Liaison officer connect Warfighters in Afghanistan with PEO C3T support
Liaison officer links needs in the field to DOD's acquisition process
By Claire Heininger
Call him the “eyes and ears” for his leadership back in the United States. Or the “easy button” for Soldiers who need an answer.
Either way, Maj. Andy Gilman’s job is crucial. As the primary on-the-ground representative in Afghanistan for the Army’s Program Executive Office for Command, Control and Communications-Tactical (PEO C3T), Gilman serves as a conduit between deployed Warfighters and the acquisition workforce charged with meeting their needs.
“He’s there to make the Warfighters’ concerns and requirements his own, feel their perspective and understand what it looks like from their foxhole,” said Lt. Col. Gregory Coile, Product Manager Satellite Communications (PdM SATCOM). “The LNO tries to be the easy button for those guys — you may not be the expert on each system, but you can get them in touch with the right person. He keeps us aware of Warfighter concerns [so] we can can address them very quickly.”
Since Gilman’s deployment as PEO C3T Liaison Officer (LNO) in November 2010, he has helped extend tactical communications to remote and mountainous areas of the country by aiding in the rapid fielding of Secure Internet Protocol Router/Non-secure Internet Protocol Router (SIPR/NIPR) Access Points (SNAP) terminals, Coile said. SNAPs — smaller satellite terminals that are easily transportable by vehicle or by helicopter — provide beyond line of sight communications to small units at Forward Operating Bases (FOBs), enabling network connectivity down to the team, platoon and company level.
Even when a PEO C3T capability is not specifically requested, there can be a ripple effect that requires support, Gilman said. For example, unmanned aerial vehicles (UAVs) and other systems that collect intelligence depend on the network to bring that information into the common operating picture (COP).

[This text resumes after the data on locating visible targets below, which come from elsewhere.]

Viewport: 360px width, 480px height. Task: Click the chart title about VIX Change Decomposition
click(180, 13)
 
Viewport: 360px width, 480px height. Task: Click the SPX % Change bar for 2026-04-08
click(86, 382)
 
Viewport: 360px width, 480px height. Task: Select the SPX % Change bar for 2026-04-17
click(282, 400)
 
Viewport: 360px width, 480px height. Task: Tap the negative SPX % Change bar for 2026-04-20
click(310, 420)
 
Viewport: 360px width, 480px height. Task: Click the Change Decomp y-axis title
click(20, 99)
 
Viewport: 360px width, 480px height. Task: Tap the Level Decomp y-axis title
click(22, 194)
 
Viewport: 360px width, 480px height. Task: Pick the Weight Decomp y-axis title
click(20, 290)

“Whether it’s full-motion video or some other capability, without that communications network in place, that data or that video isn’t going anywhere,” Gilman said. “Anytime there is a communications impact, there is potential to affect C3T systems. I’m almost like an ambassador for PEO C3T – getting the right people together and getting the right information together to make sure everybody gets their questions answered and gets the information and solutions that they want and need.”

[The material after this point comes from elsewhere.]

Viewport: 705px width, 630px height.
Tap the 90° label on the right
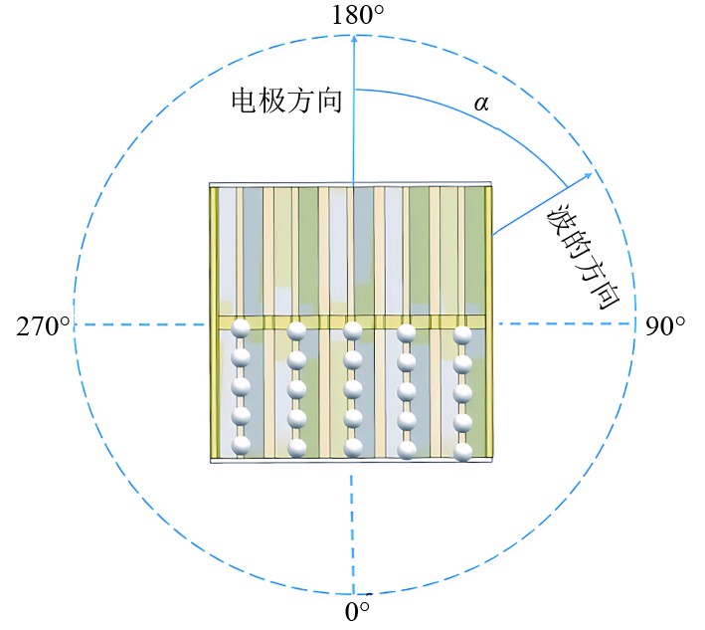pyautogui.click(x=665, y=325)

Gilman also played a key role in the coordination and fielding of the Combined Enterprise Regional Information Exchange System (CENTRIXS)-ISAF (CX-I) secure network, the U.S. component of the Afghan Mission Network (AMN), said Ted Kostich, chief of the Command, Control, Communications, Computers, Intelligence, Surveillance and Reconnaissance (C4ISR) Field Support Branch for the PEO C3T Readiness Management Division.
The Afghan Mission Network, which allows coalition nations to share data from their respective secure networks in a centralized location, has transformed battlefield planning and collaboration by the United States and its allies.

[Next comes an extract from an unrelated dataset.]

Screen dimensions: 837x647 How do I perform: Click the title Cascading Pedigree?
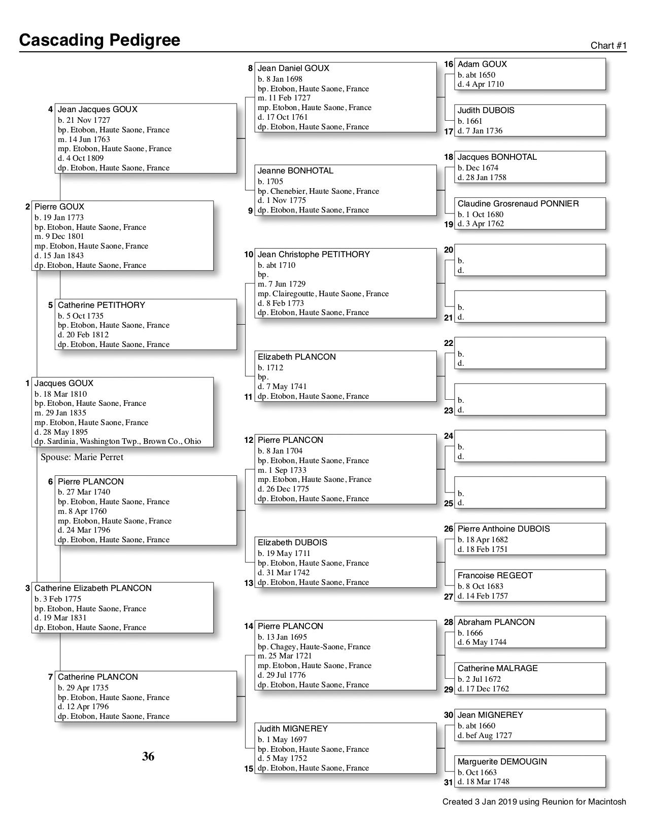click(99, 40)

“The fight is on CENTRIX over here,” Gilman said, adding that the lessons learned from standing up AMN will be valuable in future conflicts. "We are not going to be fighting as U.S. only any time soon. It's going to be coalition fights into the future."
Gilman has experienced the difference. Prior to joining PEO C3T, where he is assigned to Project Manager Battle Command, he deployed to Iraq from August-December 2008 as LNO for the Program Executive Office Intelligence, Electronic Warfare and Sensors (PEO IEW&S). Afghanistan is trickier, he said, due to the need to collaborate with NATO on everything from getting equipment in and out of theater to what’s served at the salad bar in the dining facility.
“A lot of it is forming relationships, and finding out who you need to talk with to expedite things,” Gilman said. “Other times, it’s just a matter of not taking no for an answer.”
Across both theaters, the LNO role requires long hours due to the time difference with the United States. Most days are “two days rolled into one,” Gilman said.
That dedication is recognized by his colleagues back home. Kostich described him as “PEO C3T’s eyes and ears in Operation Enduring Freedom.”
“From his detailed weekly updates, to his daily coordination with unit personnel, Digital System Engineers, and Field Service Representations, he has been instrumental in C4ISR problem identification and resolution,” Kostich said.
George Stanley, OEF Theater Lead for Project Manager Force XXI Battle Command Brigade and Below (PM FBCB2), worked with Gilman in Afghanistan and said the LNO succeeded in connecting the troops and those who support them.
“He’s made a major difference in sustaining and improving support for all Program Management Offices and their respective combat systems utilized by almost all units throughout Afghanistan,” Stanley said. “Andy's non-stop effort and tireless dedication to supporting the PMOs and the units in Afghanistan is admirable and sets an example for all to emulate.”